Nutter also acknowledged that he made a mistake early in his tenure when he proposed closing some libraries during a recession.
"I want to commend City Council for actions it took to protect library service," Nutter said. "City Council was right."
And so it went for a while, what seemed like a delicate dance, perhaps an olive branch from Nutter to a Council with which he so often clashed during the past seven years.
Then Nutter got down to the meat of the matter, delivering the bad news with his trademark unapologetic and unflinching political style. He laid it on the line: a proposal to increase property taxes by 9.3 percent to generate the $103 million requested by the cash-starved School District of Philadelphia.
"Let me say very clearly: I don't want to raise your taxes, but I do want to educate our children," Nutter said. "I don't want the next generation of Philadelphians living under the burdens of poverty and violence, without the opportunity to succeed, and that's why, now more than ever, investing in education, in our city's future, is the right thing to do. And if I have to make a choice between raising revenue or educating our children, I'm going to choose our kids every time."
Nutter spoke to the sound of crickets. No applause, no nods of approval. Council members - 15 of whom are up for re-election this year - sat stoically.

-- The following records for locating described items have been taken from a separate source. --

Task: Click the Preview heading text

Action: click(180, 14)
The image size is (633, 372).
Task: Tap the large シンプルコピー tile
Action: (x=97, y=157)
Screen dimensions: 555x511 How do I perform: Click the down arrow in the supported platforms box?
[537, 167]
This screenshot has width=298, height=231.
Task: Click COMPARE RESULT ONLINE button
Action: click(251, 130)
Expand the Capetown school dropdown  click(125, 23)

After his speech, Council members used many creative phrases to explain their opposition.
"I think it's important that we support the mayor in an effort to solve a problem, but we shouldn't create another problem in an attempt to solve a problem," said Councilman David Oh, an at-large Republican.
"I don't stand with [Nutter] on that," said Jannie Blackwell, a Democrat who represents the 3rd District. "I thought the rest of his presentation was good, but I don't believe we're for a tax increase."

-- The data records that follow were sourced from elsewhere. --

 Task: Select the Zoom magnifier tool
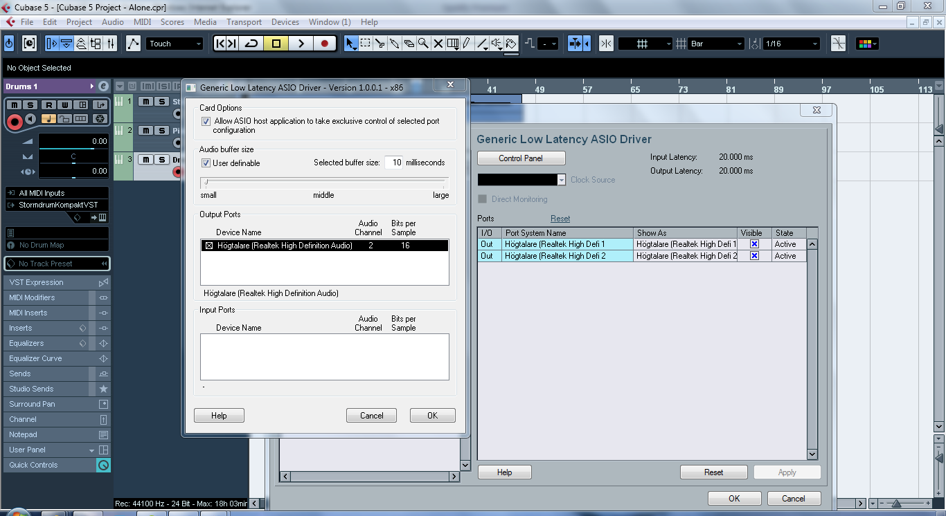(x=423, y=44)
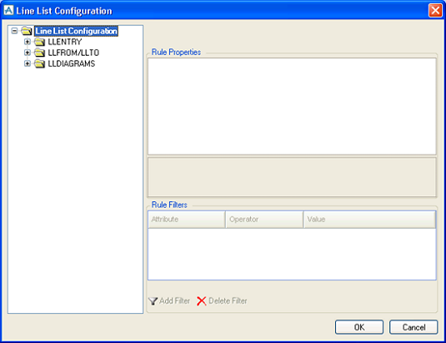
Task: Click the Add Filter funnel icon
Action: click(153, 301)
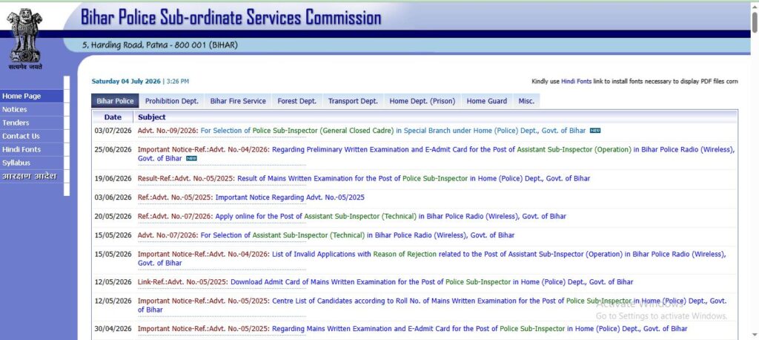Open the Misc. tab
Image resolution: width=759 pixels, height=340 pixels.
pyautogui.click(x=526, y=101)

"Throughout my councilmanic district I have had neighborhoods that have been significantly impacted by AVI," said Democratic Councilman Kenyatta Johnson, referring to last year's Actual Value Initiative property reassessment that resulted in higher taxes for homeowners in Johnson's 2nd District.
"So, to go back to them and ask for a 9 percent tax increase on their property taxes is a heavy lift," Johnson said.
Democratic Councilman Mark Squilla was more blunt.
"I think that's not the right way to go," said Squilla, adding that more than 82 percent of his constituents in the 1st District received a tax increase as a result of AVI.
"We need to look at other avenues, and I think we can do it either by looking at the delinquent-tax issue a little harder - grabbing additional revenue from that - and looking to grow our tax base so we can create more revenue without having a monster tax increase," Squilla said.
Councilman Curtis Jones Jr. said the mayor's tax-increase request is "a heavy lift, in light of two tax increases and AVI. However, we're not discounting it and saying it won't happen. But we will absolutely pursue other options to get them the resources they need."
Councilwoman Blondell Reynolds Brown, an at-large Democrat, said she agrees that schools need more money, but how to get it is up for debate.
"This is the beginning of the budget process, and we all know, typically, where we start is not where we end up," she said.
Mayoral candidate state Sen. Anthony Hardy Williams said: "I'm not sure that a property-tax increase is what property-tax owners believe they can support at the present time. So, I hope to work with the governor, in Harrisburg, to provide additional relief to Philadelphia, along with other proposals that I have presented most recently," Williams said, referring to the education plan he released Wednesday.
School District Superintendent William Hite exited Council's chambers sounding pleased.
"We are extremely grateful and excited about the focus on education," he said. "It's one thing to focus on [education], it's another thing to support it, it's another thing to have a funding mechanism to do that. I think that both the governor and the mayor are very serious about . . . helping education . . . "
Joe Grace, director of public policy for the Greater Philadelphia Chamber of Commerce, said that although the chamber has traditionally supported new school funding, the it has yet to take a position on the mayor's request.